[Data records]
* * * * *

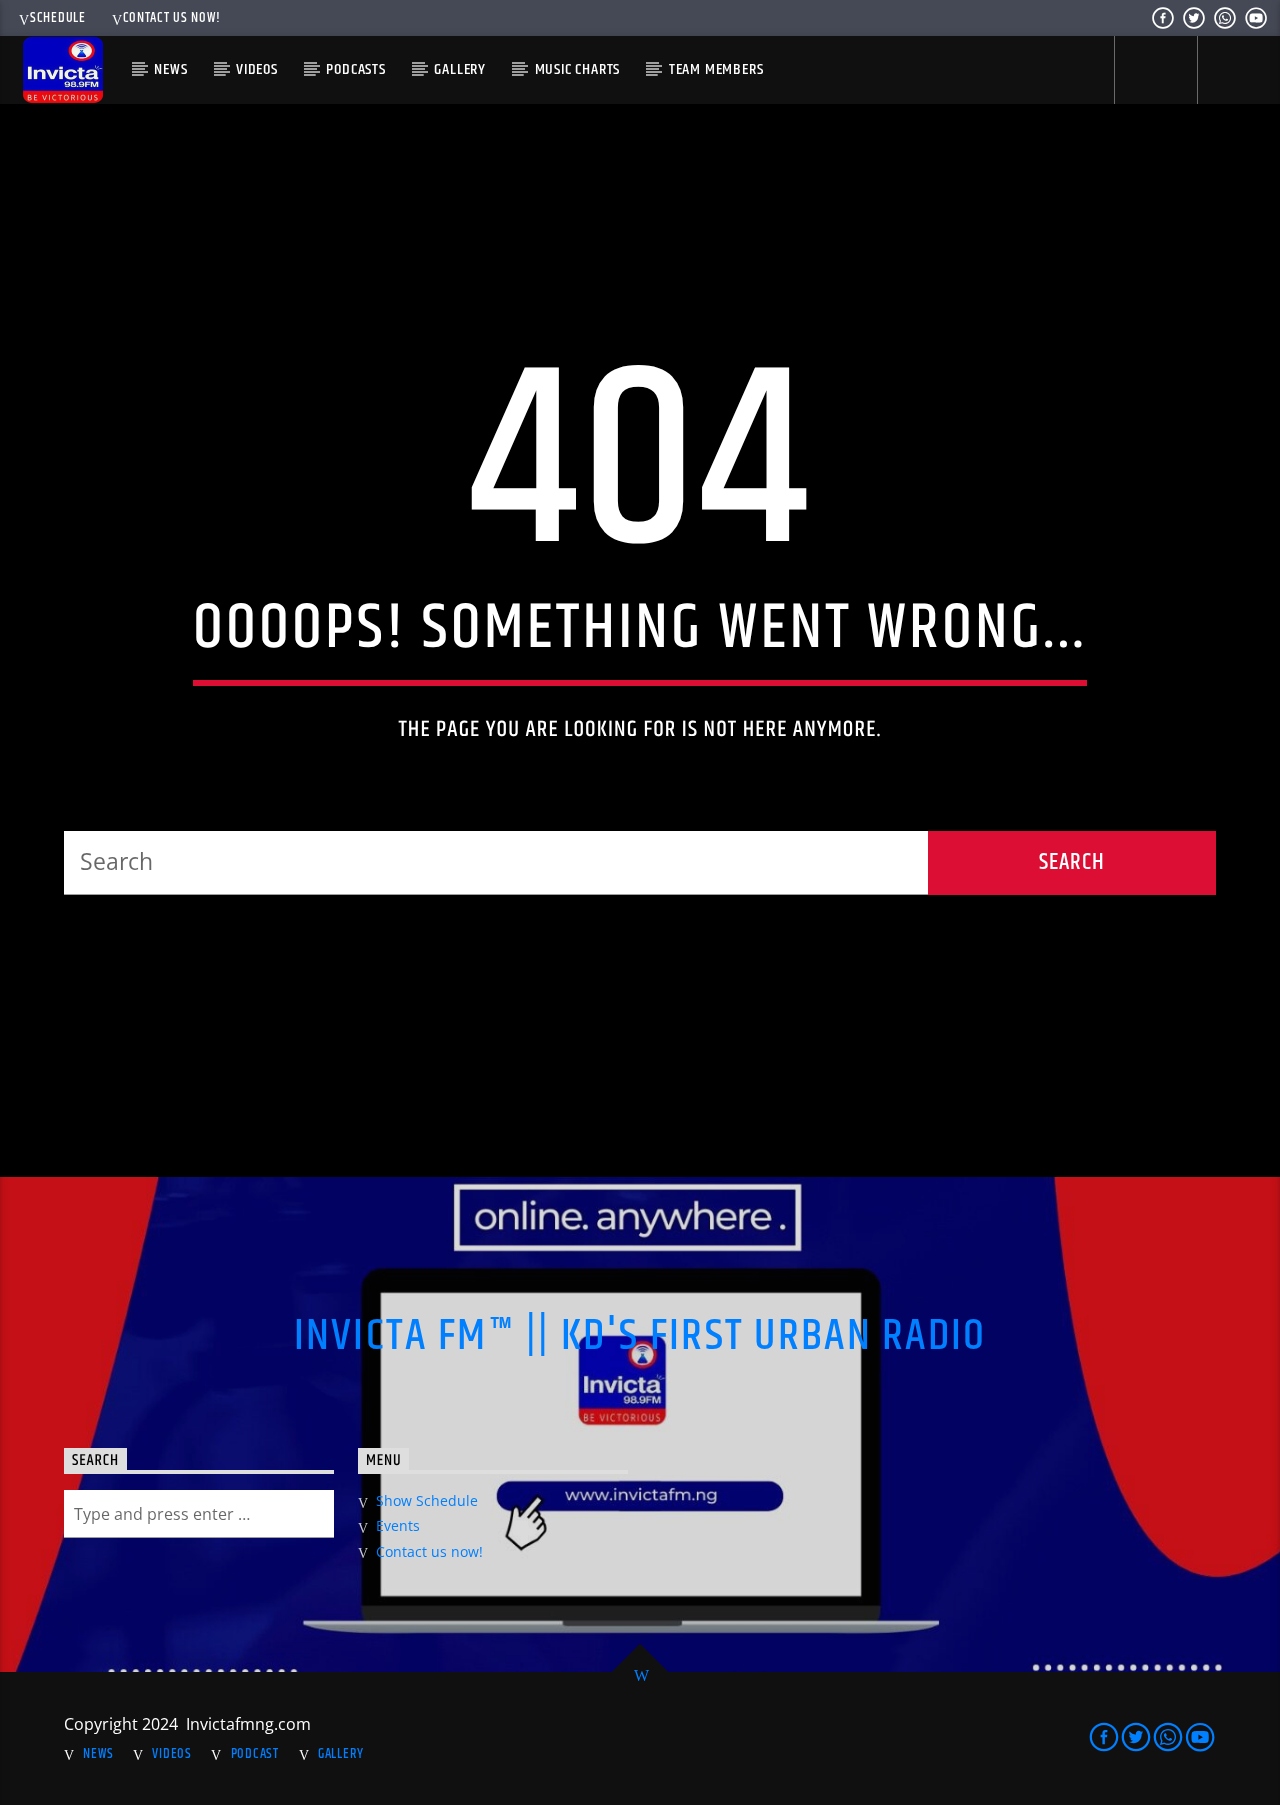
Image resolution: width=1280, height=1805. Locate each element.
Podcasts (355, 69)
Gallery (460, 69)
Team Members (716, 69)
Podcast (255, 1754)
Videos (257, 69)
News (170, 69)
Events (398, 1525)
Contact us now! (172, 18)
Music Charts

* * * * *

■ **DIRECTIONS**
All of the entries above are to be written out exactly, with no pictures.

■ **RESPONSE**
Image resolution: width=1280, height=1805. Locate each element.
Podcasts (355, 69)
Gallery (460, 69)
Team Members (716, 69)
Podcast (255, 1754)
Videos (257, 69)
News (170, 69)
Events (398, 1525)
Contact us now! (172, 18)
Music Charts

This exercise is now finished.